New historical marker dedicated for Revolutionary War hero
Marquis de Lafayette, French military officer, provided critical aid to George Washington in securing American independence
ALBION – A new historical marker, in a distinctive blue background with red trim, was unveiled on Wednesday by the Erie Canal in Albion in honor of a French military officer who provided critical aid to Continental Army in securing American independence from the British monarchy.
Marquis de Lafayette returned to the United States in 1824 for a farewell tour that was intended to last four months. It turned into a 16-month visit that included a journey along the Erie Canal through Orleans County.
Lafayette rode in a packet boat in full regalia that was pulled by a team of white horses from Lockport to Rochester on June 6-7, 1825, four months before the canal officially opened.
Lafayette was given a hero’s welcome from the Americans. He passed through Albion which was then known as Newport.
Albion service learning students and the Seventh Grade History Club teamed with the DAR (Daughters of American Revolution) and the William G. Pomeroy Foundation to erect the marker, which was installed by the Village of Albion Department of Public Works.
The marker notes Lafayette’s journey on the Erie Canal during the farewell tour, and includes the Lafayette Trail logo. The Lafayette Trail Inc. is planning bicentennial celebrations of Lafayette’s farewell tour in 2024-2025.
The group is pushing to have 175 markers in place to commemorate the tour. That includes 11 in New York State.
Patrice Birner, state regent of the DAR, spoke at the dedication event. Birner, a Middleport resident, said the DAR is supporting the historical markers for Lafayette, who she called “a rock star” who helped secure the country’s independence.
She plans to attend dedication ceremonies next month for Lafayette in Niagara Falls and Brooklyn.

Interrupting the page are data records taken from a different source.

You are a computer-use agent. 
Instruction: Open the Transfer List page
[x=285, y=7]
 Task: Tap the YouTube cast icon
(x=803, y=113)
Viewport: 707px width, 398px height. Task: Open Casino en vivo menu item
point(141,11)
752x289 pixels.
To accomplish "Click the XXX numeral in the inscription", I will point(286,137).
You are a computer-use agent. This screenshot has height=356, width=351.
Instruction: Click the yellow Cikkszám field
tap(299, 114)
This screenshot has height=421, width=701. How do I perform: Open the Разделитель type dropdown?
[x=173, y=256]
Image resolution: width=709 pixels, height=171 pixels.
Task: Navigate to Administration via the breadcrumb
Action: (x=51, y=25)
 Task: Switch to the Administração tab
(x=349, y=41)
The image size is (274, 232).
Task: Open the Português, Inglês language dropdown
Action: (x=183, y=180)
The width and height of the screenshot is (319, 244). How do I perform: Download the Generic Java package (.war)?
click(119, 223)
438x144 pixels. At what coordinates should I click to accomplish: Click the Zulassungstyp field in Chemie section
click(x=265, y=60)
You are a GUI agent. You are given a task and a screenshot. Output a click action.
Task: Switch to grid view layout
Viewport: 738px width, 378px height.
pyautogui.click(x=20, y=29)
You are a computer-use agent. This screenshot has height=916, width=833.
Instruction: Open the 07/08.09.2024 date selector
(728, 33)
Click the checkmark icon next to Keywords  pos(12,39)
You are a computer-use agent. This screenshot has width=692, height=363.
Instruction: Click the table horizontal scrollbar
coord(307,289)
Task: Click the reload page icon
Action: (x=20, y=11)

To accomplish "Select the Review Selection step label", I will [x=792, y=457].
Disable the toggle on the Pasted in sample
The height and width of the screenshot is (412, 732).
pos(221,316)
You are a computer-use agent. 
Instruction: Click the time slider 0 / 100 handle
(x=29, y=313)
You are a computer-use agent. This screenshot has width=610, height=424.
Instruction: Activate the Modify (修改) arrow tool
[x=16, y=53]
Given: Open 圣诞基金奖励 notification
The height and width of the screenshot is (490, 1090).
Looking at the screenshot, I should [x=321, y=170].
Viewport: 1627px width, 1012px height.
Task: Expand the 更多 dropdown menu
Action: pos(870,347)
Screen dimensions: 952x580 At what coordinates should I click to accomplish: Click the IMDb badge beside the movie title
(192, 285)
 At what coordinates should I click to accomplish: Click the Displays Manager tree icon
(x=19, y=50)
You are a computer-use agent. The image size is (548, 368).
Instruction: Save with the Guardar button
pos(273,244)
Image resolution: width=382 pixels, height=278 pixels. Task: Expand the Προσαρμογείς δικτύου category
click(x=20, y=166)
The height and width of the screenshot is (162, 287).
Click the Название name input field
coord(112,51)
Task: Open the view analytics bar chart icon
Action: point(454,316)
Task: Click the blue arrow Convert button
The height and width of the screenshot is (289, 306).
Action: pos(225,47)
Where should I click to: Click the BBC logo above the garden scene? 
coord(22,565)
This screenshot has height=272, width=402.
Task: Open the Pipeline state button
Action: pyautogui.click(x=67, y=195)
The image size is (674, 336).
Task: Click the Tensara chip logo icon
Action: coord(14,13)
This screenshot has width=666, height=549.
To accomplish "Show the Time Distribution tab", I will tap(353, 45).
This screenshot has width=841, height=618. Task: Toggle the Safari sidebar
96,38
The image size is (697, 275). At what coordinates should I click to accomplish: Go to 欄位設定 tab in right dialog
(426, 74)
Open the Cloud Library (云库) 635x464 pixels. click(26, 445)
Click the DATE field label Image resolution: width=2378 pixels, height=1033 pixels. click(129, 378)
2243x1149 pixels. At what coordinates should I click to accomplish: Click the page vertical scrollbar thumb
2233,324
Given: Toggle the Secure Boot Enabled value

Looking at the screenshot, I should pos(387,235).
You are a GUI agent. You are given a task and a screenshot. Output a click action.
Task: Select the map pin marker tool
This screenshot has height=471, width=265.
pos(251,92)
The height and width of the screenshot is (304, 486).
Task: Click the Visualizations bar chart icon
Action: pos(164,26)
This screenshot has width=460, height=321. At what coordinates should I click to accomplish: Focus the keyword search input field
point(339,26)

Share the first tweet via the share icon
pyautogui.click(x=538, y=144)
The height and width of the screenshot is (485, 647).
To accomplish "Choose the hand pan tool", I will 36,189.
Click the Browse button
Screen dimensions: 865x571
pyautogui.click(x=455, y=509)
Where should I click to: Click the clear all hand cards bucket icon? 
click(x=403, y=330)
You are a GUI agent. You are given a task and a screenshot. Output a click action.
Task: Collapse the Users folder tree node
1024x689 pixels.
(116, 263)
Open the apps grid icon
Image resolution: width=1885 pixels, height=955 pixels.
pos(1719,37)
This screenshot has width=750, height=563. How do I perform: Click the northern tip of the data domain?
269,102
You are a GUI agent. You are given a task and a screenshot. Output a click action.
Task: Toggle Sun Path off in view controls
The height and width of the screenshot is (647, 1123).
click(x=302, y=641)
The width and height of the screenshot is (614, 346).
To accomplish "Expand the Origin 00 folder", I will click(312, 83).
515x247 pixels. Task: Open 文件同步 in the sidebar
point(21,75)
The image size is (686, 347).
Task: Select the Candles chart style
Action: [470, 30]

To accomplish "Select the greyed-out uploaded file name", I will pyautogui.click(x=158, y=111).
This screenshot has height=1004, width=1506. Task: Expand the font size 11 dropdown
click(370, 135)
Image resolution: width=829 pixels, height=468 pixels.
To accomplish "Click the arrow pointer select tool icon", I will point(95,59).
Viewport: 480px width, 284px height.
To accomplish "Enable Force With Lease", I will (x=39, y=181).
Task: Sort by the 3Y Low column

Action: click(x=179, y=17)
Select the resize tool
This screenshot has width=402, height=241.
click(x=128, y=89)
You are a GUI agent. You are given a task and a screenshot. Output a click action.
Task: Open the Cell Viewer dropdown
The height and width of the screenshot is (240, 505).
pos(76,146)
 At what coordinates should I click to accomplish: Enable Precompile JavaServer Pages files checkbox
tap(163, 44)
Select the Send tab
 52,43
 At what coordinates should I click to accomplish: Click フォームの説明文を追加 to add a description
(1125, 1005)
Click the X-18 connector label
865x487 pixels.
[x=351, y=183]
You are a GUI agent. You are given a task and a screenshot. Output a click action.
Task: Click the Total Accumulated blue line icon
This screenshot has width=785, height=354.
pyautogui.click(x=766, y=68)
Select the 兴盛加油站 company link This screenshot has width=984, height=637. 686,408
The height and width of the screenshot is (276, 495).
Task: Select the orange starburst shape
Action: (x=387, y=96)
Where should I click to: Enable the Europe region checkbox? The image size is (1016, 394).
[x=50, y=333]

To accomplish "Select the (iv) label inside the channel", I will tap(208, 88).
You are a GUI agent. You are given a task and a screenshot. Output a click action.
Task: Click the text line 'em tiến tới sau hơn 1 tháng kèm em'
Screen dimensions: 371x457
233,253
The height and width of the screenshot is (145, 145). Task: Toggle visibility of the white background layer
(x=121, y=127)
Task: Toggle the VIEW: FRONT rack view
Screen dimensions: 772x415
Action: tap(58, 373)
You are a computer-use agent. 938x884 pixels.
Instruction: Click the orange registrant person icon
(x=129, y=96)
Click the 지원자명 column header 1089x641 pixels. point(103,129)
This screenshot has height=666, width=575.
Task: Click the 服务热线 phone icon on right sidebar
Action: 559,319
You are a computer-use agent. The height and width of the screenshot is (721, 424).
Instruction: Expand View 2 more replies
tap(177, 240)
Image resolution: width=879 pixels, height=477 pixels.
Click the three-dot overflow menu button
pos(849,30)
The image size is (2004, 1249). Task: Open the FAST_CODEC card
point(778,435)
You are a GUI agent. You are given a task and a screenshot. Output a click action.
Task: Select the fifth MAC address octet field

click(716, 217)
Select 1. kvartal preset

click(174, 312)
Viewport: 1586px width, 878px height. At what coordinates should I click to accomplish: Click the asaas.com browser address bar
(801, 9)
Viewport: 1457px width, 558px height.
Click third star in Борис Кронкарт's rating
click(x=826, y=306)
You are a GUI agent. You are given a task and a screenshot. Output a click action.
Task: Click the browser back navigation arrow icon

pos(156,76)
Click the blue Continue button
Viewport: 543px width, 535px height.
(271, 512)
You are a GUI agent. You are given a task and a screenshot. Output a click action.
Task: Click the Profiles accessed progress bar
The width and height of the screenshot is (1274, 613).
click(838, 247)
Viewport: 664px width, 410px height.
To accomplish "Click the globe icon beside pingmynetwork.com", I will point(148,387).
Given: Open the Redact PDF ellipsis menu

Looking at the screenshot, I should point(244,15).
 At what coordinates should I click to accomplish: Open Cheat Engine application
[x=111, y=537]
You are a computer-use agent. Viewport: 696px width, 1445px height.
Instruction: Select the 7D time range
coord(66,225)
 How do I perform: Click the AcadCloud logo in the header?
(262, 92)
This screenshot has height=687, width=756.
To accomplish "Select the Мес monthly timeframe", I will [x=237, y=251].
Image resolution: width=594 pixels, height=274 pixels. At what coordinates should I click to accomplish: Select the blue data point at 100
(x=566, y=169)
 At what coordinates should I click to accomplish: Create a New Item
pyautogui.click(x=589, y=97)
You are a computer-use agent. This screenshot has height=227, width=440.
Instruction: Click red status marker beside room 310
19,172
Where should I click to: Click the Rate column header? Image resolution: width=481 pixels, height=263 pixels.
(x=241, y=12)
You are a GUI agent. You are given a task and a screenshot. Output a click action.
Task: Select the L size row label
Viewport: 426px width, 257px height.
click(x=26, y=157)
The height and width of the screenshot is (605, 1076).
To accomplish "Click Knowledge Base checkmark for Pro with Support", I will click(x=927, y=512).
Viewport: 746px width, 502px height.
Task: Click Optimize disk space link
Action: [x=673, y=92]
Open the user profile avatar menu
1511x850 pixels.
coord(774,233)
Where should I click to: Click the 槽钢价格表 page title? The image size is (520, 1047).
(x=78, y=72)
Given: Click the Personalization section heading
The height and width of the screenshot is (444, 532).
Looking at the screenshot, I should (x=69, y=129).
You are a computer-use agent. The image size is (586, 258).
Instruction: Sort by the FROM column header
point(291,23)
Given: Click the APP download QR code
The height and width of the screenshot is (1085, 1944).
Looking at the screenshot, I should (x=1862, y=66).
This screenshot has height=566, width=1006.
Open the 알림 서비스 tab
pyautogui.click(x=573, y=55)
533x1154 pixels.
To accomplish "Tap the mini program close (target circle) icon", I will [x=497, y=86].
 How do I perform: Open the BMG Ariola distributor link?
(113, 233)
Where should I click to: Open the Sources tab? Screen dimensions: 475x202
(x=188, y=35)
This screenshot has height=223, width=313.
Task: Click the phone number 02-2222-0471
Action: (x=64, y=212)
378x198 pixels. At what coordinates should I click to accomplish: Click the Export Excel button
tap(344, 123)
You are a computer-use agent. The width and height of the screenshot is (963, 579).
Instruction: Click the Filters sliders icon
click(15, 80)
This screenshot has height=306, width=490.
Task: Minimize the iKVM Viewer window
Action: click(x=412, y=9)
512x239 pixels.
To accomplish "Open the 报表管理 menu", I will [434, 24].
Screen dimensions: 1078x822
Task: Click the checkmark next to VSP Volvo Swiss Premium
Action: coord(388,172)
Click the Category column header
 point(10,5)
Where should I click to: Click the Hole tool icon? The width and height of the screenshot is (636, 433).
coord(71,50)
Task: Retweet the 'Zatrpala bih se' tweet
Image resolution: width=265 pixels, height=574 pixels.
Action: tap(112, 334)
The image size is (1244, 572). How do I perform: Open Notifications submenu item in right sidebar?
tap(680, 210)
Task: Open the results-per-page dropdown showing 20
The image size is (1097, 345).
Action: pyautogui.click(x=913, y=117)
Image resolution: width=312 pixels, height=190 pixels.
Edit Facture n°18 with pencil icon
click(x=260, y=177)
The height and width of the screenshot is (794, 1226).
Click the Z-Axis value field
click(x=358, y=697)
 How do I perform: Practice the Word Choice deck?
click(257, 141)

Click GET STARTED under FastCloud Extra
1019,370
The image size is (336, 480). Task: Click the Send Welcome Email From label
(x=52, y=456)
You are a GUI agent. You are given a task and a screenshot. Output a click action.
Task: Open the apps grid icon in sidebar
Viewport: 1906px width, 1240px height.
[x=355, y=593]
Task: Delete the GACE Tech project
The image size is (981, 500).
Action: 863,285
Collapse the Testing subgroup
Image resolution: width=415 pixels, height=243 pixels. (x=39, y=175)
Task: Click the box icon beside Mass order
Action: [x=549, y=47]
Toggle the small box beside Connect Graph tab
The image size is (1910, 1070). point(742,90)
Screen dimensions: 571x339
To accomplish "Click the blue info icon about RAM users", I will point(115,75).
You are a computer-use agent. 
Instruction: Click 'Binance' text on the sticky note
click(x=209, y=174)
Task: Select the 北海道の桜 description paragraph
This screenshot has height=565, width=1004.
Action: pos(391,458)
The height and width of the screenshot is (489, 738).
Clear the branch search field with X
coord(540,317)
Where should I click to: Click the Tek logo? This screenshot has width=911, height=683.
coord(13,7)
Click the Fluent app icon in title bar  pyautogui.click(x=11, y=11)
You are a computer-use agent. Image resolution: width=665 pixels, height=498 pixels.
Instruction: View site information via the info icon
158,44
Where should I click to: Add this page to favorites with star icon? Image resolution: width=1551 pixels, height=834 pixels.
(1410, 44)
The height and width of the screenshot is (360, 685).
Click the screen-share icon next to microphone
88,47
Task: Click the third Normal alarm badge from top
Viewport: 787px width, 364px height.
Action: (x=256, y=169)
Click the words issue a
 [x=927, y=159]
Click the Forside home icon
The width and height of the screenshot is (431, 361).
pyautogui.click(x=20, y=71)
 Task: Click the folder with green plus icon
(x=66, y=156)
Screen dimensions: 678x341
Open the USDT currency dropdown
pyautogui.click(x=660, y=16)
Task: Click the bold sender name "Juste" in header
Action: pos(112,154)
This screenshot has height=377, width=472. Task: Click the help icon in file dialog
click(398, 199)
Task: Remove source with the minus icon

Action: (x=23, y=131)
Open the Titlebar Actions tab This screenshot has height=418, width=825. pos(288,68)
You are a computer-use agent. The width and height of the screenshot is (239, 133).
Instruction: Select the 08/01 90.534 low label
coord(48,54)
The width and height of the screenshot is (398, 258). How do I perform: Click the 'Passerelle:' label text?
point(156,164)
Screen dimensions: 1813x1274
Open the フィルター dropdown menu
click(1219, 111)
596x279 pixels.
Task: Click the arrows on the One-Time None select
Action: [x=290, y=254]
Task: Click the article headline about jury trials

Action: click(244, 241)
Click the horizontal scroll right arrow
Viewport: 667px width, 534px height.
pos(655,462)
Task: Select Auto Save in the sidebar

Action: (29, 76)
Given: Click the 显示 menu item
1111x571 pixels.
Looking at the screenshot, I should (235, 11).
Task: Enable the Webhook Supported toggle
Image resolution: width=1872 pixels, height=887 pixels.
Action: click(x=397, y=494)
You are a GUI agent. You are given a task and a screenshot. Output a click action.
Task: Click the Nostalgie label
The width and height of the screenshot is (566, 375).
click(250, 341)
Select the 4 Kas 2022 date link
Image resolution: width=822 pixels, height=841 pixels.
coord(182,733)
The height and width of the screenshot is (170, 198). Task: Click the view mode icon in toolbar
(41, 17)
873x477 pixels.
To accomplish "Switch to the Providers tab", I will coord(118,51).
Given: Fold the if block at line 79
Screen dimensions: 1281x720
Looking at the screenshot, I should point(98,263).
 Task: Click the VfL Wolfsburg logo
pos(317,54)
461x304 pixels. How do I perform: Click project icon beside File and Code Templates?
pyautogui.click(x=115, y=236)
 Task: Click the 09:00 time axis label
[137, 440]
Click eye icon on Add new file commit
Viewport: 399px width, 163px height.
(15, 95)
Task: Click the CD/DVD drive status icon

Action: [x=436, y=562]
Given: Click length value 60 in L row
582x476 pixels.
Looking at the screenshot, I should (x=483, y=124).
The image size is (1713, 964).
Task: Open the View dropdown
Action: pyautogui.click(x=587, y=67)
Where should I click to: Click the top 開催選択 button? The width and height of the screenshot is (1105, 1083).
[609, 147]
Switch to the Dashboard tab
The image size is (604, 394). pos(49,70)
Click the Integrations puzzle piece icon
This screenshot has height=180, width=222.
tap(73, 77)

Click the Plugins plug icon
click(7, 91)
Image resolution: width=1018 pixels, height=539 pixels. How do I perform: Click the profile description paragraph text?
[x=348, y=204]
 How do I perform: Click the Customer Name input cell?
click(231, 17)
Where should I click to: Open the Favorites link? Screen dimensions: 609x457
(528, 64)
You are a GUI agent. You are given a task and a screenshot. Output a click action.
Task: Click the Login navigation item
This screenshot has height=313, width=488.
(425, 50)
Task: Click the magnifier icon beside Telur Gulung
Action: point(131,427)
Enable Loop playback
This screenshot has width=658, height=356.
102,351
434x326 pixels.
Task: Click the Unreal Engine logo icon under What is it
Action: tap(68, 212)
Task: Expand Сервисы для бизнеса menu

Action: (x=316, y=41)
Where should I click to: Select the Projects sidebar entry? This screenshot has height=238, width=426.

Birner presented pins with Lafayette’s signature to Justin Kania and Kaitlin Bennett, two Albion seventh-graders who participated in the marker’s unveiling. Tim Archer, left, is the service learning teacher at Albion.
Kaitlin Bennett holds one of the pins with Lafayette’s signature.
Kaitlin Bennett speaks at the marker’s unveiling, calling Lafayette “The Hero of Two Worlds.” He commanded U.S. forces in several battles, including the siege of Yorktown, which proved the fatal blow to the British.
“He was a significant man in our country’s history who can here to help us,” Kaitlin said.
When Lafayette returned to France, he was imprisoned for five years due to his role as a monarch. Lafayette was released by Napoleon Bonaparte in 1797.
Lafayette would later served in the French government. He died on may 20, 1834 and is buried in a Paris cemetery under soil gathered from Bunker Hill.
Albion teacher Tim Archer thanked the organizations for supporting the new marker, which he said helps tell local history.